Scientists worldwide left their labs to take to the streets Saturday along with students and research advocates in pushing back against what they say are mounting attacks on science.

The March for Science, coinciding with Earth Day, was set for more than 500 cities, anchored in Washington and to be joined by dozens of nonpartisan scientific professional societies in a turnout intended to combine political and how-to science demonstrations.

Marchers in Geneva carried signs that said, “Science — A Candle in the Dark” and “Science is the Answer.” In Berlin, several thousand people participated in a march from the one of the city’s universities to the Brandenburg Gate landmark. “We need to make more of our decision based on facts again and less on emotions,” said Meike Weltin, a doctorate student at an environmental institute near the capital.

In London, physicists, astronomers, biologists and celebrities gathered for a march past the city’s most celebrated research institutions. Supporters carried signs showing images of a double helix and chemical symbols.

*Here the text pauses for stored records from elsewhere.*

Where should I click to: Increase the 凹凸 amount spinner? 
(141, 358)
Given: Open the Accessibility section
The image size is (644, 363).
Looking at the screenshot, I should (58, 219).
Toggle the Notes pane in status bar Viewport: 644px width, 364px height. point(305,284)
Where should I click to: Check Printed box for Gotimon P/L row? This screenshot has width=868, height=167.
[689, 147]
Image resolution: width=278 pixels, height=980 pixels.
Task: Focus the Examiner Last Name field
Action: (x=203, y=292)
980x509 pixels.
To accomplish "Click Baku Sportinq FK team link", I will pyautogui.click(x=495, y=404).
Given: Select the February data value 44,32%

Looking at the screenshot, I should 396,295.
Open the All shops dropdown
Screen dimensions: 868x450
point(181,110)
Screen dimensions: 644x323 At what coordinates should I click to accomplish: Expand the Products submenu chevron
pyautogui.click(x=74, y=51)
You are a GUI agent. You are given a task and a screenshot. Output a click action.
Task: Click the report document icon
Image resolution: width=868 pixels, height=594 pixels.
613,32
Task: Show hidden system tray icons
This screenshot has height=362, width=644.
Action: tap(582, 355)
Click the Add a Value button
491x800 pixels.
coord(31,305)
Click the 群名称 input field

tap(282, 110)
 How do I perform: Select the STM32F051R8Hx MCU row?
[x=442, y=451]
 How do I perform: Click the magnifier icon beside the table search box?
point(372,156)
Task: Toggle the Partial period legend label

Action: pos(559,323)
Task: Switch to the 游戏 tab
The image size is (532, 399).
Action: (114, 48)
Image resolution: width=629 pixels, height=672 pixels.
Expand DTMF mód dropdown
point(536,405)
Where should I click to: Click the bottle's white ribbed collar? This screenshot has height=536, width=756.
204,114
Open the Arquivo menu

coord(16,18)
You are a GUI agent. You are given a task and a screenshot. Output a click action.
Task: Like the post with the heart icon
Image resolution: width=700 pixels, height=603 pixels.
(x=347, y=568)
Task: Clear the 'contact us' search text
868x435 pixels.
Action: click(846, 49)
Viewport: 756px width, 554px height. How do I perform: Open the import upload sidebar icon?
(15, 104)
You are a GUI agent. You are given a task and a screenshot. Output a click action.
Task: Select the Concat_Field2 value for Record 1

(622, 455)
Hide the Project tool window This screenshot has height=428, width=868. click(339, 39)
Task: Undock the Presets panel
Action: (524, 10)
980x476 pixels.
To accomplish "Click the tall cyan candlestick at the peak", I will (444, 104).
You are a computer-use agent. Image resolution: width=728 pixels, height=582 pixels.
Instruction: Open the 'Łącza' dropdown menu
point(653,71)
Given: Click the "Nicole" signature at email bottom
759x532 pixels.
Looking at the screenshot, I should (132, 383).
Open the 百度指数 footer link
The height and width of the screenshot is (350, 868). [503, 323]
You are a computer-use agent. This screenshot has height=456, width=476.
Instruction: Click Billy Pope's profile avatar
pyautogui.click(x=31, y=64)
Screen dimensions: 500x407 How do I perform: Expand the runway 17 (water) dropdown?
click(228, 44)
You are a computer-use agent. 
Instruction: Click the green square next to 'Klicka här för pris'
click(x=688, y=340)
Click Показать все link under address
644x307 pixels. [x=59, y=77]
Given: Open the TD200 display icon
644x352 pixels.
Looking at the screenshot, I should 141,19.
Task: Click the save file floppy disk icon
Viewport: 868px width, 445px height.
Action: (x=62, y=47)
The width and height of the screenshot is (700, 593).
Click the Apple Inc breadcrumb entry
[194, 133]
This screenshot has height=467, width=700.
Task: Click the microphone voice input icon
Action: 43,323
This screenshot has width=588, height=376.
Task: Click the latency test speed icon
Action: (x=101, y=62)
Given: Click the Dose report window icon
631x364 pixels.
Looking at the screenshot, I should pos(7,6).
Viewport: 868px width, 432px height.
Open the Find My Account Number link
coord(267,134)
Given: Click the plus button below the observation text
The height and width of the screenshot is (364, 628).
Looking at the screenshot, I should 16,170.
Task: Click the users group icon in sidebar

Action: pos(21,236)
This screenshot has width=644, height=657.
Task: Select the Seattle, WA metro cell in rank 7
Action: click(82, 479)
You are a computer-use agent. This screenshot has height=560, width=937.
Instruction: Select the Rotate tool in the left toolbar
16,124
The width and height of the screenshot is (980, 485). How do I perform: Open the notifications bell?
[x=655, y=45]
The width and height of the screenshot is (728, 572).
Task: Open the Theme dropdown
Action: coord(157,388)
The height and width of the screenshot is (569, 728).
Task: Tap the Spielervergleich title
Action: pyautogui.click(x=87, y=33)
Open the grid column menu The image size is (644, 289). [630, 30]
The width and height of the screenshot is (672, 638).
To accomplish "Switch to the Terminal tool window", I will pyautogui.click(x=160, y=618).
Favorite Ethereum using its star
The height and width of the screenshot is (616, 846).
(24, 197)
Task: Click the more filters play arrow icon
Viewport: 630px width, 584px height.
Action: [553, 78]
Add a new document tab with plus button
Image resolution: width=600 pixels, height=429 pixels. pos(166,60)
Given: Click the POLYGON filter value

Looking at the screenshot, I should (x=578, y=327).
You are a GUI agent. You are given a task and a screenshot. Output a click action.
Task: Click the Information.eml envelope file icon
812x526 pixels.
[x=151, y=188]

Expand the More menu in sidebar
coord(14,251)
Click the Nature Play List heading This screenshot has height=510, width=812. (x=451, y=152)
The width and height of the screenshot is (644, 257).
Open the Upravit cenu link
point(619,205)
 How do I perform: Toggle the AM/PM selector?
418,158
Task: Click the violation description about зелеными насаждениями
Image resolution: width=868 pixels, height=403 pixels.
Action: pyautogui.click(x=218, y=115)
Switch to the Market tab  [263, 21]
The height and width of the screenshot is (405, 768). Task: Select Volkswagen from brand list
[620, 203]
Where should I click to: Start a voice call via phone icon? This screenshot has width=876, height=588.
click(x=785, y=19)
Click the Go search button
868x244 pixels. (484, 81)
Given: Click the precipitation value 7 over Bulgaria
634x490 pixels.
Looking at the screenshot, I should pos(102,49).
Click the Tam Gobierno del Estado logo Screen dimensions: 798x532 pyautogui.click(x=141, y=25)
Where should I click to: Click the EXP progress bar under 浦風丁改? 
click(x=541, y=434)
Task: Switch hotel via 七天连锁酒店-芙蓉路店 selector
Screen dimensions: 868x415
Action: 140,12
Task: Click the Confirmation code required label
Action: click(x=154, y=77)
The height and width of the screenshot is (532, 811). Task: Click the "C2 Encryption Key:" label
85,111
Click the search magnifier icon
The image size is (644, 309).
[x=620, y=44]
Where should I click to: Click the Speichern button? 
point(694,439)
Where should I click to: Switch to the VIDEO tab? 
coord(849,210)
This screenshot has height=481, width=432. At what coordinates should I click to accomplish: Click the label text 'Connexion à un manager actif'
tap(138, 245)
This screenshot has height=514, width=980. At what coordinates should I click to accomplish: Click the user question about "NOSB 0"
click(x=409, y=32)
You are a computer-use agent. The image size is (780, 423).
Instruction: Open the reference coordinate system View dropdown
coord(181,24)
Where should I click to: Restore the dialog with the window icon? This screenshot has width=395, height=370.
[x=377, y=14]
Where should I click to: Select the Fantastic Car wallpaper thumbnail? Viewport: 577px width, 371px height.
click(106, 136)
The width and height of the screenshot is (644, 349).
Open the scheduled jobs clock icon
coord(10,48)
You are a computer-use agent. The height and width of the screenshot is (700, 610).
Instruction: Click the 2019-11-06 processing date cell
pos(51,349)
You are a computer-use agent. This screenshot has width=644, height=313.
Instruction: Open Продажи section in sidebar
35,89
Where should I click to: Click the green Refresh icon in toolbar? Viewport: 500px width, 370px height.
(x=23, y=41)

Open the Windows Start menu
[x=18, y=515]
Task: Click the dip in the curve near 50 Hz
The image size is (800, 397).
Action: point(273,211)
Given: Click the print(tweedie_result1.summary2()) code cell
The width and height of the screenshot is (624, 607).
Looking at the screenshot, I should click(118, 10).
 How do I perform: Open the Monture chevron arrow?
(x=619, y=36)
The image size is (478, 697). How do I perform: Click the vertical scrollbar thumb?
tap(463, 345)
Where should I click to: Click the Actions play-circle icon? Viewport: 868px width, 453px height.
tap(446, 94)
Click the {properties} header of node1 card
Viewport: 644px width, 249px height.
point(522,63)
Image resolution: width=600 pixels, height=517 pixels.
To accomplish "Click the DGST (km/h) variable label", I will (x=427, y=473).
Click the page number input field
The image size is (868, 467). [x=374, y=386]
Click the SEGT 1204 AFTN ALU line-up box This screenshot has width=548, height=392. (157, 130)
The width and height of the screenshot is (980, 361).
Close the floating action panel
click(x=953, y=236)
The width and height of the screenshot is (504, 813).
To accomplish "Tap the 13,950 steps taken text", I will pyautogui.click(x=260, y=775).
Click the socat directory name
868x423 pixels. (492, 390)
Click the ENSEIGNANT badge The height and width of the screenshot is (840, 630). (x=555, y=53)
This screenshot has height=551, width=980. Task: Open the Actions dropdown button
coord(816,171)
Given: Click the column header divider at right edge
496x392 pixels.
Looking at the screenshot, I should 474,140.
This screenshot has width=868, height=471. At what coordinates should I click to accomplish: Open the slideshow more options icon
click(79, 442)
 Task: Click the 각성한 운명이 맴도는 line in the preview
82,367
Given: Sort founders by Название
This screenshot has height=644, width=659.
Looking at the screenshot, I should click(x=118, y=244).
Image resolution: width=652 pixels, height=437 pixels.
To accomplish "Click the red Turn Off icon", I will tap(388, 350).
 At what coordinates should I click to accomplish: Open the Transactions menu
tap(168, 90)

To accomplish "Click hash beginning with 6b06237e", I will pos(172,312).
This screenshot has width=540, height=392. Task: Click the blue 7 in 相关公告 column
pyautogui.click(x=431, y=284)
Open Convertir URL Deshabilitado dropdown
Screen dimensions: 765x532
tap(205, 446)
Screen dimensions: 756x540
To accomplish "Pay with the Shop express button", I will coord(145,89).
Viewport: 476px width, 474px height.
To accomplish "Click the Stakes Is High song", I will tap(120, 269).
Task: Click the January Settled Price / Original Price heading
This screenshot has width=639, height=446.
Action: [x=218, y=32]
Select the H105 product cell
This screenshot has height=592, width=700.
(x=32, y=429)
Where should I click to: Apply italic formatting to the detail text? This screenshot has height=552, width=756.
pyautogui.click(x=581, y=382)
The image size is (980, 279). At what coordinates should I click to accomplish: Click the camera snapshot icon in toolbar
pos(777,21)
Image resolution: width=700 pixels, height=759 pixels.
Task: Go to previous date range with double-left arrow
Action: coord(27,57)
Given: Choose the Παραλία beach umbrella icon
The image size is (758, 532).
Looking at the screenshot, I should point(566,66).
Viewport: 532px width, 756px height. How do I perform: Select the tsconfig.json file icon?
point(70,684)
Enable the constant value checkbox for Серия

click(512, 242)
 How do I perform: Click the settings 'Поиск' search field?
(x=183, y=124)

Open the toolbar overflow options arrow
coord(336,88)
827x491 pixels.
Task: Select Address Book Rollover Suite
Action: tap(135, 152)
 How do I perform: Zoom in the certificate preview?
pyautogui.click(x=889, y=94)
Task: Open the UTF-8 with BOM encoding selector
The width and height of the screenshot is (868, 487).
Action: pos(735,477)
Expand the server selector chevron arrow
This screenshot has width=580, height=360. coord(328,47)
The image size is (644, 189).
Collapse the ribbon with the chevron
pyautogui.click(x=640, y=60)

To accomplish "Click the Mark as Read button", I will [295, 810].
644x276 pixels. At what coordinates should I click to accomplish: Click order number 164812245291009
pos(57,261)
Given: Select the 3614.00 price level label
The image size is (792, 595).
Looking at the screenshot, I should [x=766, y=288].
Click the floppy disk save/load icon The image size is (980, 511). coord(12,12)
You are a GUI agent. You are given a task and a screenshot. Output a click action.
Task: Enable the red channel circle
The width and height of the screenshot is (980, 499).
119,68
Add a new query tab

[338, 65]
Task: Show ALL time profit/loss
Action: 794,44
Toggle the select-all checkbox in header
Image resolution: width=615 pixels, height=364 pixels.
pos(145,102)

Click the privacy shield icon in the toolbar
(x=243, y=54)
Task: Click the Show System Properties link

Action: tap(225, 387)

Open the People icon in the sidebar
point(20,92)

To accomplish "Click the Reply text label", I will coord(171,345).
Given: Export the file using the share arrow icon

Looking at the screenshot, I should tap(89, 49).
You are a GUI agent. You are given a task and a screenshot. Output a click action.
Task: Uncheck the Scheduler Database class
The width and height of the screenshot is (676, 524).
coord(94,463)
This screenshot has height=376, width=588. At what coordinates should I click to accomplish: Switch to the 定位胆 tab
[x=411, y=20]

The protest was putting scientists, who generally shy away from advocacy and whose work depends on objective experimentation, into a more public position.

Organizers portrayed the march as political but not partisan, promoting the understanding of science as well as defending it from various attacks, including proposed U.S. government budget cuts under President Donald Trump, such as a 20 percent slice of the National Institute of Health.

Signs and banners readied for the Washington rally reflected anger, humor and obscure scientific references, such as a 7-year-old’s “No Taxation Without Taxonomy.” Taxonomy is the science of classifying animals, plants and other organisms.

The sign that 9-year-old Sam Klimas held was red, handmade and personal: “Science saved my life.” He had a form of brain cancer and has been healthy for eight years now. His mother, grandmother and brother traveled with him from Parkersburg, West Virginia. “I have to do everything I can to oppose the policies of this administration,” said his grandmother, Susan Sharp.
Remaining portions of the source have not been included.